Greenpeace activists demonstrate at a metallurgical site of steel giant Tata Steel, in Velsen near Amsterdam, the Netherlands, on June 24, 2023. RAMON VAN FLYMEN / AFP
Several hundred activists from the NGO Greenpeace forced the barriers of a production site of the steel giant Tata Steel, in Velsen, near Amsterdam, on Saturday June 24, in order to demonstrate there, despite the formal prohibition by local authorities.
They protest against the pollution caused by the activities of this factory, considered by the organization for the defense of the environment as “one of the most polluting metallurgical plants in Europe and located in the middle of a densely populated area”.
“Together, Greenpeace Netherlands, local residents and activists demand that the most toxic parts of Tata Steel be closed in order to protect the health of nearby residents”, Greenpeace said in a statement on Saturday. Dutch police closed the Reyndersweg, a street near the site, on Saturday, it said in a statement, before finally announcing its reopening.

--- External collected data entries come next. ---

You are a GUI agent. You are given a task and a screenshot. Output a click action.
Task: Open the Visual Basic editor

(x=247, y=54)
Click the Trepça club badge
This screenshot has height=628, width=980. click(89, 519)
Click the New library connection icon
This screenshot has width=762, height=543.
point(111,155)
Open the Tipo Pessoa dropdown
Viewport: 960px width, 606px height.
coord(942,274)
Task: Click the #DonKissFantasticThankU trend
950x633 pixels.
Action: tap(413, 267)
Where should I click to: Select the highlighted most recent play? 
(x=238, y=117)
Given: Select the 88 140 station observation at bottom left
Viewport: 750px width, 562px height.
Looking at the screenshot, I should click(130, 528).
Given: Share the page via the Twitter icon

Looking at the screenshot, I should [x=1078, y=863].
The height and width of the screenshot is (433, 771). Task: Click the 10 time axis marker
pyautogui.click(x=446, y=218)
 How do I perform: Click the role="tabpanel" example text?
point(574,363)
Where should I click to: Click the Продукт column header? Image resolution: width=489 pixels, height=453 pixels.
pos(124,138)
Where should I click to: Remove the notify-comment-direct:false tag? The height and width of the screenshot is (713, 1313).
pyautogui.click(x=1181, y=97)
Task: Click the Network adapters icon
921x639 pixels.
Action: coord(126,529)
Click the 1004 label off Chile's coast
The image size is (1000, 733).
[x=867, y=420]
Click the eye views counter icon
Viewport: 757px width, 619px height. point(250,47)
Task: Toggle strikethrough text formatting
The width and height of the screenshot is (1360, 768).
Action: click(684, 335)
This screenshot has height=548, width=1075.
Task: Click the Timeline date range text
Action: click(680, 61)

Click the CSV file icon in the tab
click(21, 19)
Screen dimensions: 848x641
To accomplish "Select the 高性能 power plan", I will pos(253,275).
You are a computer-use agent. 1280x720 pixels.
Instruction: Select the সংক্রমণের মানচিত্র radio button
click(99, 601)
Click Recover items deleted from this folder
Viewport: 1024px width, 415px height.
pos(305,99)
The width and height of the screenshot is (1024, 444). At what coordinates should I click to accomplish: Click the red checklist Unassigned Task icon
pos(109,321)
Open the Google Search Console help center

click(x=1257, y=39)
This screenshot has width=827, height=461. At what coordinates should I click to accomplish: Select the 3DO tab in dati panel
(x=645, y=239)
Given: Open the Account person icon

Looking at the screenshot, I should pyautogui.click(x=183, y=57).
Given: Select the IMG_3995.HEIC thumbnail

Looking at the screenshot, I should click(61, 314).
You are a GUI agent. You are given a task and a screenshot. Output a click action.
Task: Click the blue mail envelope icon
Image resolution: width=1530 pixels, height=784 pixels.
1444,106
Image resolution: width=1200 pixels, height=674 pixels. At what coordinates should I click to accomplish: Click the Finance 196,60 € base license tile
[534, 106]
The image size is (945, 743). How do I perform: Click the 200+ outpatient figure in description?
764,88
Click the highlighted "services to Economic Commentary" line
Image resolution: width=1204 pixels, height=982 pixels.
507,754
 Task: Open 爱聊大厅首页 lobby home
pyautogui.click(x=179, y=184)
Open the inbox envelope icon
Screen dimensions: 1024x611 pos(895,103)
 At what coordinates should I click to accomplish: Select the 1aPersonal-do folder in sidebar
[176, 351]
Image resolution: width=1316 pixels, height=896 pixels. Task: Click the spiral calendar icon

In support of the Greenpeace demonstration, seven members of the environmental movement Extinction Rebellion chained themselves shortly before 1 p.m. to a railway line connected to the industrial site and were still chained at 3:20 p.m., confirmed Berthe van Soest, spokesperson for the movement, to Agence France-Presse. Under the name “Together for healthy air”, another demonstration supported by local environmental defense organizations also took place on Saturday on a beach near the site.
Investigation for pollution
The possible presence of demonstrators on the grounds of Tata Steel had for several days been the subject of a dispute between the local authorities and Greenpeace. In an open letter published Thursday, the mayor of Velsen, Frank Dales, had banned protesters from going to the site, highlighting its dangerousness.
“Security is also at the forefront of action initiated by Greenpeace. Activists may want to enter Tata Steel grounds (…) which is vast and dangerous in several places, including huge installations that cannot be deactivated, hot substances, large vehicles, including trains, etc. »he warned in an open letter.
“The mayor had better wonder about the safety of the inhabitants of his own commune. It is precisely dangerous to live near Tata Steel since toxic clouds are escaping from the factory every day”, had retorted Faiza Oulahsen, director in charge of climate and energy of Greenpeace Netherlands, in another open letter. In February 2022, the Dutch courts opened an investigation into “intentional and illegal” pollution caused by the steel giant Tata in its factory near Amsterdam, considering that public health could be threatened.